Emergent neural dynamics and geometry for generalization in a transitive inference task

• Published in: PLoS computational biology Vol. 20; no. 4; p. e1011954
• Main Authors: Kay, Kenneth, Biderman, Natalie, Khajeh, Ramin, Beiran, Manuel, Cueva, Christopher J, Shohamy, Daphna, Jensen, Greg, Wei, Xue-Xin, Ferrera, Vincent P, Abbott, L F
• Format: Journal Article
• Language: English
• Published: United States Public Library of Science 01.04.2024; Public Library of Science (PLoS)
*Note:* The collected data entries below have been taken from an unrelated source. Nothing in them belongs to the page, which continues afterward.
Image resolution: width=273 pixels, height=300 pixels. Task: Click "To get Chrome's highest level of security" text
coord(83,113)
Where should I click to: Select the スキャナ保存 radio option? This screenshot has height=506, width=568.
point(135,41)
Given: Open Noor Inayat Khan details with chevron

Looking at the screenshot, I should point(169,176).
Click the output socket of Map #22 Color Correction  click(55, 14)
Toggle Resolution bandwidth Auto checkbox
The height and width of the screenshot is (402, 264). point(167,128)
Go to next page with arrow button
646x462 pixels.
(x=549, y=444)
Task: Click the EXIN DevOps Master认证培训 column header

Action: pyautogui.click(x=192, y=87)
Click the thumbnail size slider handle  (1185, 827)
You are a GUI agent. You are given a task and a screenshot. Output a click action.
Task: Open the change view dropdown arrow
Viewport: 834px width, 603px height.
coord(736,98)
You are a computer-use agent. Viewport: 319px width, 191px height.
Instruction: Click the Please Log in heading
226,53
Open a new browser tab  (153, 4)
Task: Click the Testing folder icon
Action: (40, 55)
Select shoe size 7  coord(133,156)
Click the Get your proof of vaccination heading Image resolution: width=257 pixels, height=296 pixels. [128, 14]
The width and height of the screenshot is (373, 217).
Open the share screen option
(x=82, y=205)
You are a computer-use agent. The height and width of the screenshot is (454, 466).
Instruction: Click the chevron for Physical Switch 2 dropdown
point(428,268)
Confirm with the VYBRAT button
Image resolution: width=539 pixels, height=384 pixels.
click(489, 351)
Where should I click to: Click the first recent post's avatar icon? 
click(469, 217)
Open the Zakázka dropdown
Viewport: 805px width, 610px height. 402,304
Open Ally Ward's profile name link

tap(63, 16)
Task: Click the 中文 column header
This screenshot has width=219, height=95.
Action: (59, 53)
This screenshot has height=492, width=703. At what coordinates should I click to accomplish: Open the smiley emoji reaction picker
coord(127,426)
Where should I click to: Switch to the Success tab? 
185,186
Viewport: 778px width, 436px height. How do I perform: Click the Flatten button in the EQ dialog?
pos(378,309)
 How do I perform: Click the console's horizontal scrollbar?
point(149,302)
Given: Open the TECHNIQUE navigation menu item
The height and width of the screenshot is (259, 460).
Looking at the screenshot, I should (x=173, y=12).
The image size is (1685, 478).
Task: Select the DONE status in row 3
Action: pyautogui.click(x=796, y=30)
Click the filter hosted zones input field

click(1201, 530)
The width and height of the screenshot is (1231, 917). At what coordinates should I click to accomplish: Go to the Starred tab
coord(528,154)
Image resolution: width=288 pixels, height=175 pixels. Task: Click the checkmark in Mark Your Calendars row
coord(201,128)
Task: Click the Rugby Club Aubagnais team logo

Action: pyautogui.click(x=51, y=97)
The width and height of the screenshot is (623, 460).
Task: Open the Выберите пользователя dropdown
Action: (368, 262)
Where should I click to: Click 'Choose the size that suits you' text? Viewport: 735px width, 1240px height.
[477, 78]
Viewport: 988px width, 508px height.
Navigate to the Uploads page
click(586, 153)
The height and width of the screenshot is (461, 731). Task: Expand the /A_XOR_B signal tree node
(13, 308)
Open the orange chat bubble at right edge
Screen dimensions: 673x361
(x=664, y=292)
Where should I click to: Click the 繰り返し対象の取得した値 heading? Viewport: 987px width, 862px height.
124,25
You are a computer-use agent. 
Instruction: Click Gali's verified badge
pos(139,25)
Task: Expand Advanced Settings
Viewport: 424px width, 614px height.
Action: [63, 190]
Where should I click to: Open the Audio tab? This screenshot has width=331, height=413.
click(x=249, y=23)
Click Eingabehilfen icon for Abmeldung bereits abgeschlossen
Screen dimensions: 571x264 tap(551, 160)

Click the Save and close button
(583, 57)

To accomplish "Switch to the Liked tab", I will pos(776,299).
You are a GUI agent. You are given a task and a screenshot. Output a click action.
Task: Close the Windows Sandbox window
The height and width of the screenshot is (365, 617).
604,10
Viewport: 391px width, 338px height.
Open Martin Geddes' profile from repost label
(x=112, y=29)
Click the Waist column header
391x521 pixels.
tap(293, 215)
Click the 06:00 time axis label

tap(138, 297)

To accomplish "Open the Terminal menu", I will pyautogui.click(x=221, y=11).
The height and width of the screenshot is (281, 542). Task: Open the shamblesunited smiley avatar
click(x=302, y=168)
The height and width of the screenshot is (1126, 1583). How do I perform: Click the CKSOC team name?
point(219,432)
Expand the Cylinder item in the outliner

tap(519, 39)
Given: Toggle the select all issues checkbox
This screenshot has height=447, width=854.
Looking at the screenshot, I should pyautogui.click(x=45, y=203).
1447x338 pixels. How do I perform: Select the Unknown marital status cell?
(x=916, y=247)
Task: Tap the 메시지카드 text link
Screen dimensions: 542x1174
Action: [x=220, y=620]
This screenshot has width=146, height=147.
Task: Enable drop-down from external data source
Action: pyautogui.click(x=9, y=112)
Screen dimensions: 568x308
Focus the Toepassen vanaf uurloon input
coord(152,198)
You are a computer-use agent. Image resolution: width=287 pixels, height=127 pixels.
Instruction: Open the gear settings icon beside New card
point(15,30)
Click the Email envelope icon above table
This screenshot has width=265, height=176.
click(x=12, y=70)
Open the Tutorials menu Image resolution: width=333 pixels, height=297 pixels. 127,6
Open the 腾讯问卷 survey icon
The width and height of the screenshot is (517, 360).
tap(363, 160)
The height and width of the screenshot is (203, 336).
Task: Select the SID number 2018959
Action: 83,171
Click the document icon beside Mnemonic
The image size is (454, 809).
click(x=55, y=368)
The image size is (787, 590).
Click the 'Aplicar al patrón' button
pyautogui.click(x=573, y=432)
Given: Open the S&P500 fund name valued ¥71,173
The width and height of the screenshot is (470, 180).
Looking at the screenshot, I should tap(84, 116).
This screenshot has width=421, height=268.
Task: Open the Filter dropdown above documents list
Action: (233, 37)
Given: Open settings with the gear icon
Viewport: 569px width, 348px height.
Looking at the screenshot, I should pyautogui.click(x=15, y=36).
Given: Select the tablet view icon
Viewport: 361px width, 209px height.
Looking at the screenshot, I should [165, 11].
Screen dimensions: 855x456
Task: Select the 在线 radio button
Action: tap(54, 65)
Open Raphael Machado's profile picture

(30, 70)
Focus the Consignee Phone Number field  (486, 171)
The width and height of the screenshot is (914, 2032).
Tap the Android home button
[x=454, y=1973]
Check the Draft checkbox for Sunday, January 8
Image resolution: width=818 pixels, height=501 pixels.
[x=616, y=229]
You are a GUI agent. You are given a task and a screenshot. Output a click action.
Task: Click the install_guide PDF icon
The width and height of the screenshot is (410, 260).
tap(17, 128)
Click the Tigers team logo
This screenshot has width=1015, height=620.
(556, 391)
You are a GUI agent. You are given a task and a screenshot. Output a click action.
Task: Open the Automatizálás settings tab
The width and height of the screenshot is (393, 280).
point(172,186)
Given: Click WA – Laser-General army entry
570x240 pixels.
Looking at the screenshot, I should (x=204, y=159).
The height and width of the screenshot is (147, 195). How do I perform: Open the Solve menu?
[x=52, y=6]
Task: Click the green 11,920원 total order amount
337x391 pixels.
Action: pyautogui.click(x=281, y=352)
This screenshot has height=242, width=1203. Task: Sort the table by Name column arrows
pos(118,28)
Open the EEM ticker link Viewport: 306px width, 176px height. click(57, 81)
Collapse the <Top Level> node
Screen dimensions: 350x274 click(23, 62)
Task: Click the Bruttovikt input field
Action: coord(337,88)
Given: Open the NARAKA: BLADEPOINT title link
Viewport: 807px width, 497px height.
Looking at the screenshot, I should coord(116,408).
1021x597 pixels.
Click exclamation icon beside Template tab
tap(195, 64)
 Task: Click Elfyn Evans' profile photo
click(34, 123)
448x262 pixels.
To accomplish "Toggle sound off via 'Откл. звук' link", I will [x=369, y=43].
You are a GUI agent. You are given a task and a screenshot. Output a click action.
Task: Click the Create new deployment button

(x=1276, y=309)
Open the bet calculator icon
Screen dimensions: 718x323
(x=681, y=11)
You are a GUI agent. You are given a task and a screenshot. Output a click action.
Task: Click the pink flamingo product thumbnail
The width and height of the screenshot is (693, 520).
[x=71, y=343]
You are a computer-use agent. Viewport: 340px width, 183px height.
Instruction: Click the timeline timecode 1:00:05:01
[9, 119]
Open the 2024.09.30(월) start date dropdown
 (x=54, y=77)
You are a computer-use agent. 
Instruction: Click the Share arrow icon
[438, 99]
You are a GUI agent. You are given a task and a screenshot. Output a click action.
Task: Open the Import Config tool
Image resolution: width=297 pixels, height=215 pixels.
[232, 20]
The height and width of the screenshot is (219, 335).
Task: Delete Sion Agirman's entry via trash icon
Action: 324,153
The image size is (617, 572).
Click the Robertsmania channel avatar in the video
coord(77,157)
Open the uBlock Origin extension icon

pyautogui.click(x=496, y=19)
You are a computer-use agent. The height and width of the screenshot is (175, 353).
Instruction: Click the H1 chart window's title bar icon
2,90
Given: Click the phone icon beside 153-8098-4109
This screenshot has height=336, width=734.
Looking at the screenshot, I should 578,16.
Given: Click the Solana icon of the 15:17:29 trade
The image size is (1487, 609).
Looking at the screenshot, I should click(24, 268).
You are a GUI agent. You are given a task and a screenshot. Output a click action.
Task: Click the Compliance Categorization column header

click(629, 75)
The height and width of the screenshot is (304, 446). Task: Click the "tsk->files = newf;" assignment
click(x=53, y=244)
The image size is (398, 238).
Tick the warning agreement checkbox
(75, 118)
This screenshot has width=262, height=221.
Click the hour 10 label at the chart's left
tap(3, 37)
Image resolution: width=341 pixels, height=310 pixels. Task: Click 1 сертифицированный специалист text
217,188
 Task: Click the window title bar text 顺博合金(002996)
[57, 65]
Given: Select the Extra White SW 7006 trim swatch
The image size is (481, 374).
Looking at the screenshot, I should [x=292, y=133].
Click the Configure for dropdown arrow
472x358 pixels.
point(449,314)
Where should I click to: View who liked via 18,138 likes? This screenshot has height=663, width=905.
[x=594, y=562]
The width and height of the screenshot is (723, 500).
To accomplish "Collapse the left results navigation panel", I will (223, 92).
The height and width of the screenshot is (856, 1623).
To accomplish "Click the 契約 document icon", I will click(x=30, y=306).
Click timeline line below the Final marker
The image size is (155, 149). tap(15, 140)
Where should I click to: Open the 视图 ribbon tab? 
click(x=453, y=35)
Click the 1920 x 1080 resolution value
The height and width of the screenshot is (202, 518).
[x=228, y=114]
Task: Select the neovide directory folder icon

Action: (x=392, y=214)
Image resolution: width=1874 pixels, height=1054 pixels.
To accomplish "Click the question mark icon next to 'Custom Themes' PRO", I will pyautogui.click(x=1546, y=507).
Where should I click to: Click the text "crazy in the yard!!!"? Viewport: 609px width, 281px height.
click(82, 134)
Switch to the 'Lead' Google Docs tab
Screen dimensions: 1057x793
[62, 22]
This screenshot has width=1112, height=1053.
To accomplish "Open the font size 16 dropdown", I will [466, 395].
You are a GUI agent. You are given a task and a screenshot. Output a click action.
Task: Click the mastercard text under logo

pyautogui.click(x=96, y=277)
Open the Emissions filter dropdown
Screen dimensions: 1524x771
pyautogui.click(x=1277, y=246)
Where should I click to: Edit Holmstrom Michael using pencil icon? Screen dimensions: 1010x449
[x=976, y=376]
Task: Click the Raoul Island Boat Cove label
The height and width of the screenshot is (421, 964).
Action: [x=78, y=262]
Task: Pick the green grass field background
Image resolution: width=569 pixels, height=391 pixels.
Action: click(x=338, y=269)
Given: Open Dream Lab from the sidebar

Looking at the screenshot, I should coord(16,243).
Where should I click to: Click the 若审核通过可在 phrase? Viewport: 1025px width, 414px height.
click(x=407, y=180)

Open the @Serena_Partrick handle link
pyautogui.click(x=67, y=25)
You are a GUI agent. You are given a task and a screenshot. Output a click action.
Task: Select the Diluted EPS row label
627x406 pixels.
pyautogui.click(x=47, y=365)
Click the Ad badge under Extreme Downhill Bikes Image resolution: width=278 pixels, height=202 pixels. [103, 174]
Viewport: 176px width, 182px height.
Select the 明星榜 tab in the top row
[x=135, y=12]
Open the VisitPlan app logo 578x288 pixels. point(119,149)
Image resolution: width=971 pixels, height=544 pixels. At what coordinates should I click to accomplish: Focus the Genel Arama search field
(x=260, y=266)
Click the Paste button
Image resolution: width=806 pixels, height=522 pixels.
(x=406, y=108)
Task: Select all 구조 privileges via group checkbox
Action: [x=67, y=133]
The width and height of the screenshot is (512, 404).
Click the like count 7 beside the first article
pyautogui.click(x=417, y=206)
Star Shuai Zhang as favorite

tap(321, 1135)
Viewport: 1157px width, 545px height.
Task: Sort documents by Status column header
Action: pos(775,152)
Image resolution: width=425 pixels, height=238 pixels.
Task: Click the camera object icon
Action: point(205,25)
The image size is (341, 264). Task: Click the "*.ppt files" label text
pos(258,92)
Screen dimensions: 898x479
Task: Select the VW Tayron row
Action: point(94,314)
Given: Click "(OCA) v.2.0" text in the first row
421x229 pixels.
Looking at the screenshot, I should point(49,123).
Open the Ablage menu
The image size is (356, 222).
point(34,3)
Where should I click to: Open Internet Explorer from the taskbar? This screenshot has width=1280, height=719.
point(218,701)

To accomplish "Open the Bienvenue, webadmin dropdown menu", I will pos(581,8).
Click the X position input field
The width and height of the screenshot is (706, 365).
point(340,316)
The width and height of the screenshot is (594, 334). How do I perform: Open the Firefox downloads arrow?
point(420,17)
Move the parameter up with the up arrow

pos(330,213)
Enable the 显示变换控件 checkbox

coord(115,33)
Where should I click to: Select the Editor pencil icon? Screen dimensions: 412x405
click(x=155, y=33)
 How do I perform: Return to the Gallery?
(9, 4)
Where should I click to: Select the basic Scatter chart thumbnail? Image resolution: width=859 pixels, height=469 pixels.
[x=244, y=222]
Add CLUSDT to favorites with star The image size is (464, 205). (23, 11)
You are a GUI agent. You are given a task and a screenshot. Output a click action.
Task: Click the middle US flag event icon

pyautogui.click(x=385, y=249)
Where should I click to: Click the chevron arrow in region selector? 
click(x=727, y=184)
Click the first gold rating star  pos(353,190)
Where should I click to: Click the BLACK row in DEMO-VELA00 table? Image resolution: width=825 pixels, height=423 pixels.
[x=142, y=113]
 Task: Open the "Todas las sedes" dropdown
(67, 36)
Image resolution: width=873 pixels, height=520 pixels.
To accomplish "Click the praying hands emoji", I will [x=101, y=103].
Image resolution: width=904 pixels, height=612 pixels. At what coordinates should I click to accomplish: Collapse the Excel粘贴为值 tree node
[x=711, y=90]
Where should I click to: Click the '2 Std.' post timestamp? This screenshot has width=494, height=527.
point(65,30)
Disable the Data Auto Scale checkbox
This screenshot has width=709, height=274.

• Subjects: Analysis; Animal cognition; Behavior; Brain; Cognition; Cognitive ability; Human performance; Hypotheses; Inference; Linguistics; Memory; Mental task performance; Neural networks; Neurosciences; United States
• ISSN: 1553-7358; 1553-734X; 1553-7358
• DOI: 10.1371/journal.pcbi.1011954

Relational cognition-the ability to infer relationships that generalize to novel combinations of objects-is fundamental to human and animal intelligence. Despite this importance, it remains unclear how relational cognition is implemented in the brain due in part to a lack of hypotheses and predictions at the levels of collective neural activity and behavior. Here we discovered, analyzed, and experimentally tested neural networks (NNs) that perform transitive inference (TI), a classic relational task (if A > B and B > C, then A > C). We found NNs that (i) generalized perfectly, despite lacking overt transitive structure prior to training, (ii) generalized when the task required working memory (WM), a capacity thought to be essential to inference in the brain, (iii) emergently expressed behaviors long observed in living subjects, in addition to a novel order-dependent behavior, and (iv) expressed different task solutions yielding alternative behavioral and neural predictions. Further, in a large-scale experiment, we found that human subjects performing WM-based TI showed behavior inconsistent with a class of NNs that characteristically expressed an intuitive task solution. These findings provide neural insights into a classical relational ability, with wider implications for how the brain realizes relational cognition.